L'UN CONTRE L'AUTRE
Malaise d’un couple, malaise du spectateur
Georg Hoffman est policier. Lors d’une intervention, il sauve son collègue et gagne des galons. Anne, sa séduisante femme, institutrice, ne supporte pourtant plus son mari. Excédée, elle aura des mots puis des gestes forts à son encontre… sans que ce dernier ne lève le petit doigt…
Le titre français donné à "Gengenüber" met en lumière avec brio les deux volets qui s’affrontent dans ce film allemand. D’un côté, « l’un contre l’autre » réfère à l’étreinte et à l’union de deux êtres qui s’aiment et que rien ne pourrait séparer. De l’autre côté, « l’un contre l’autre » renvoie aussi au combat, à la rivalité entre deux personnes que tout pourrait opposé. Ce film c’est tout cela à la fois.
Georg, le mari, flic la journée, est vu comme un héros aux yeux de ses collègues (ses états de service et sa situation maritale semblent forcer le respect). Mais sous les apparences, Georg, marié à Anne, est en fait la proie de son épouse. Celle-ci est depuis quelques années excédée par sa faiblesse et sa médiocrité et riposte par la violence. Une violence pourtant que le mari pardonne, signe de lâcheté aux yeux de sa femme qui s’emporte encore plus violemment !
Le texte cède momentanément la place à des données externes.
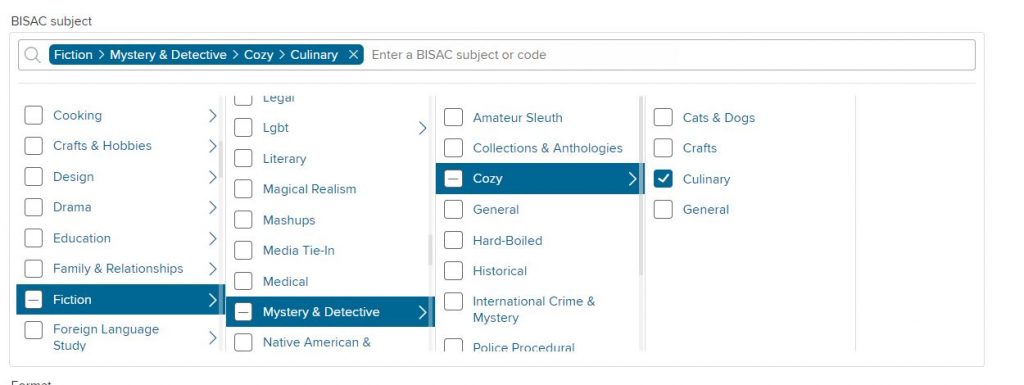
Task: Click the search magnifier icon
Action: pos(33,55)
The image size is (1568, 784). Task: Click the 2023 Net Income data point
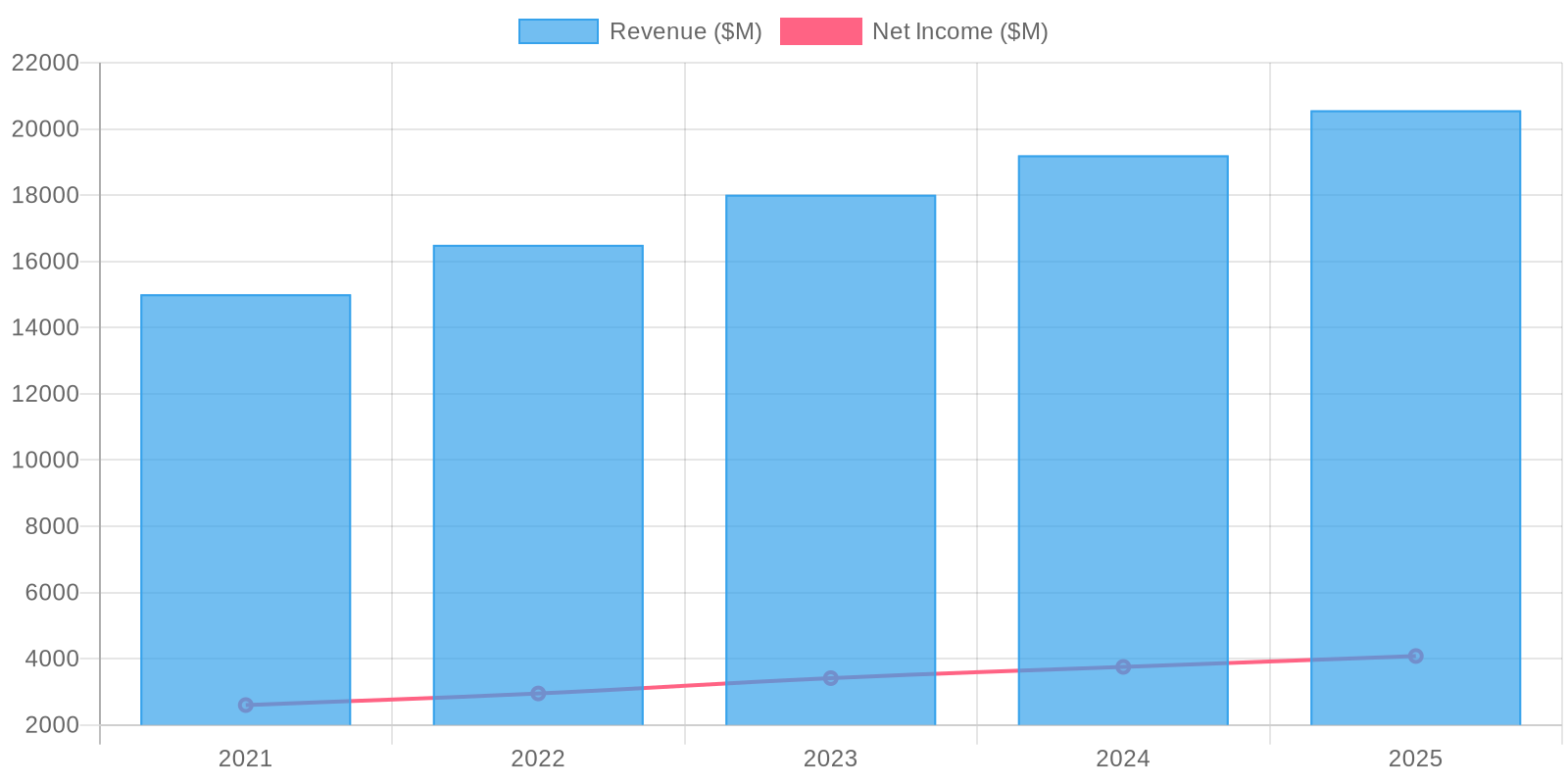point(830,678)
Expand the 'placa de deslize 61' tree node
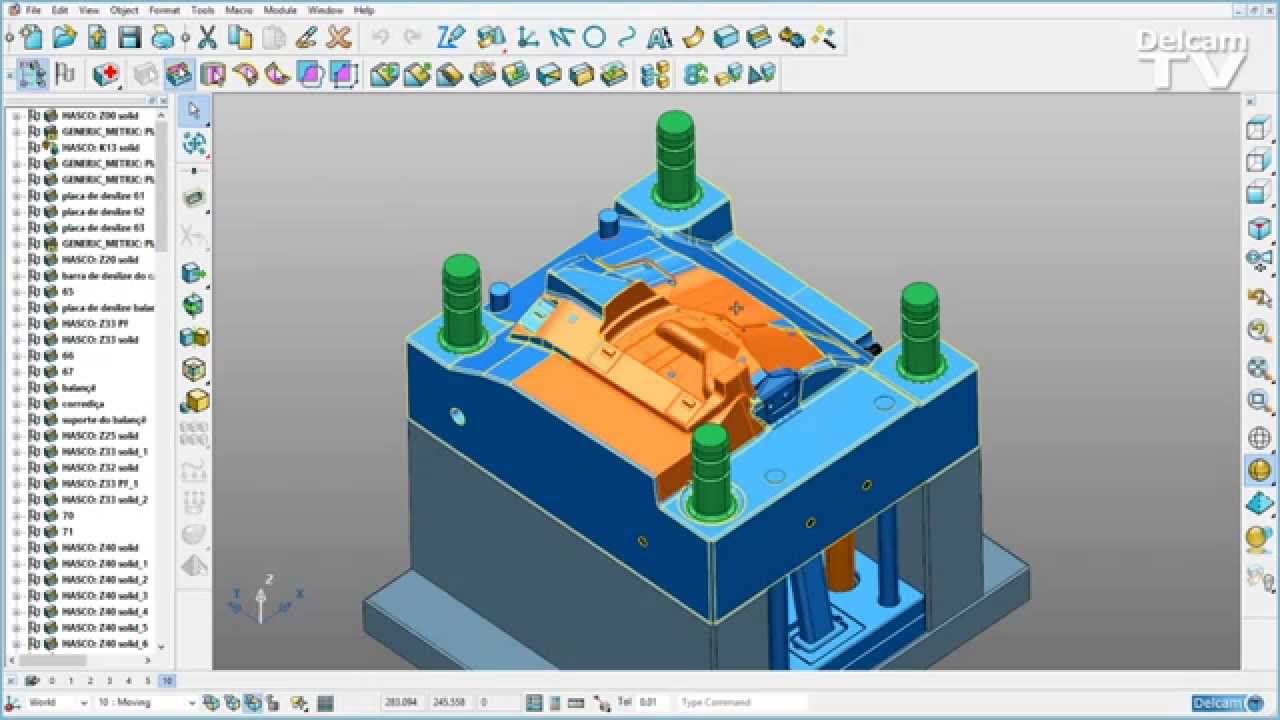1280x720 pixels. point(17,196)
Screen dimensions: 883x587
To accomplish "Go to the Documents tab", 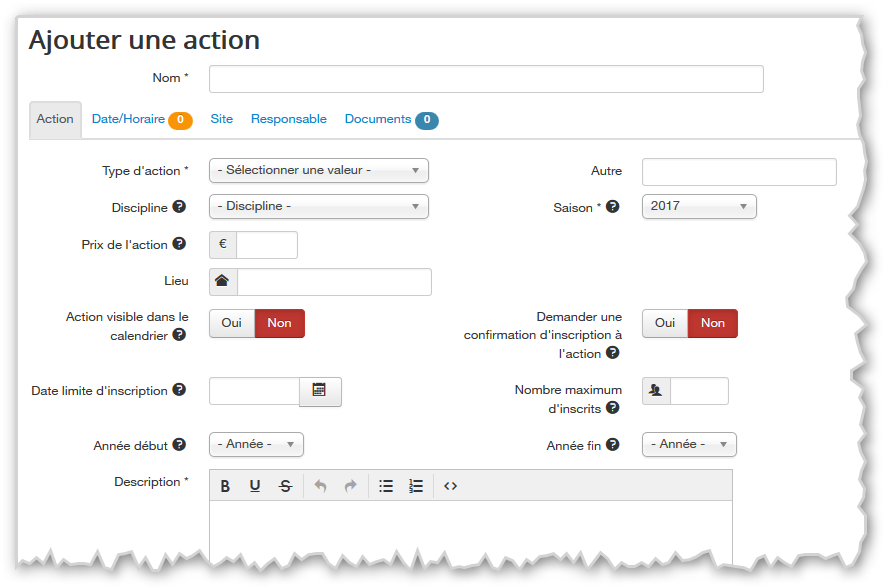I will coord(378,119).
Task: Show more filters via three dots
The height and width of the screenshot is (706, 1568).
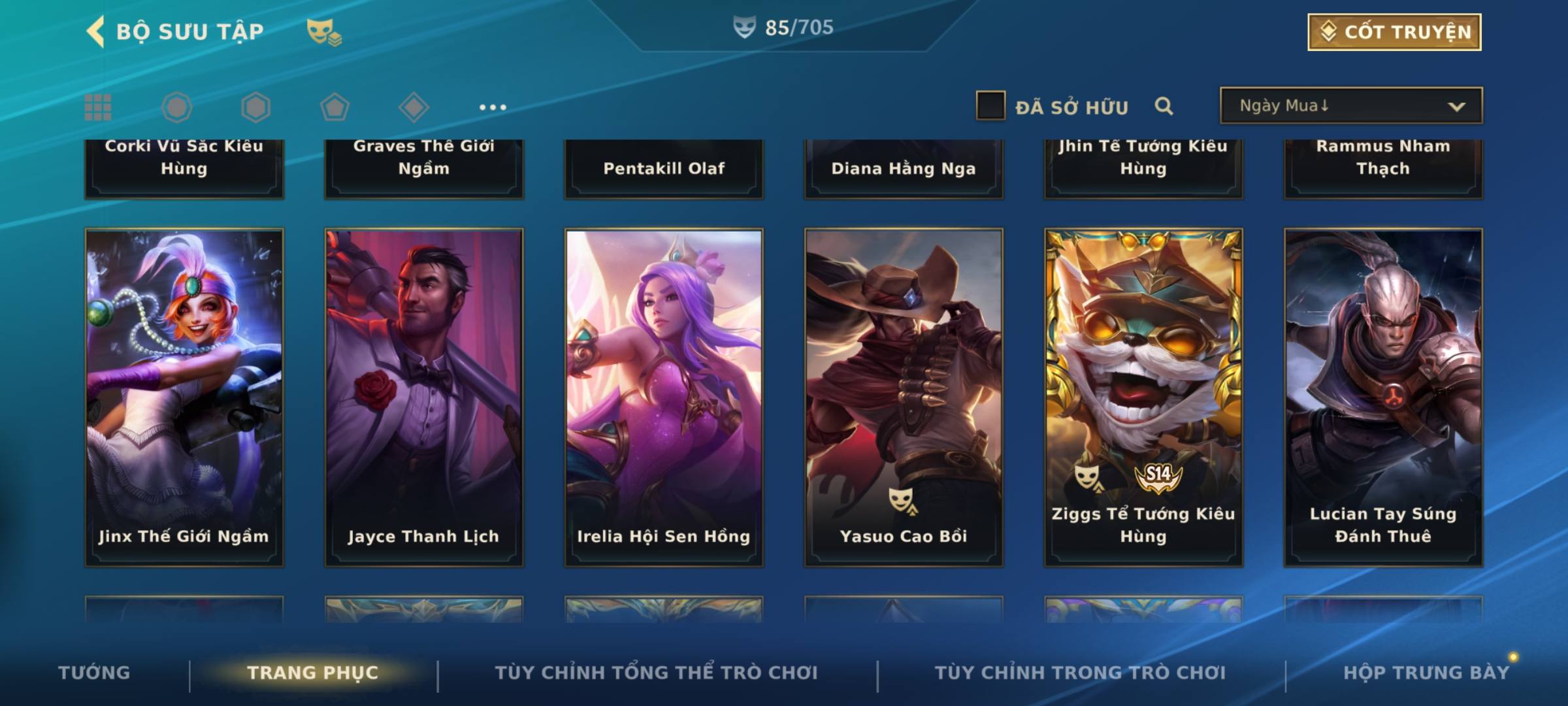Action: [x=493, y=107]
C’est donc un portrait noir de couple qui nous est donné à voir. Un portrait différent de ce qui nous a été proposé au cinéma jusqu’à présent. Jan Bonny, dans son premier long-métrage, examine les relations tendues, bascule l’ambiance de son film dans un gris sombre et intevertit les rôles du violent (la femme) et du violenté (l’homme). Une vision qui bouscule le spectateur pendant les trois quarts du film, le met mal à l’aise et le questionne.
Y’a-t-il un schéma du couple ? L’homme est-il forcément celui qui choisit, prend les décisions et s’affirme ? La femme n’est-elle destinée qu’à la cuisine et qu’à obéir aux bons vouloirs de son époux ? Que se passe-t-il quand le rapport dominant/dominé est bouleversé ? Faut-il répondre par la violence quand on est soi-même agressé ? Jusqu’où la folie peut nous conduire ?
« Ce n’est pas un drame » dit souvent Georg à sa femme pour la calmer. Certes, mais le film, lui, en est un. Assez réussi.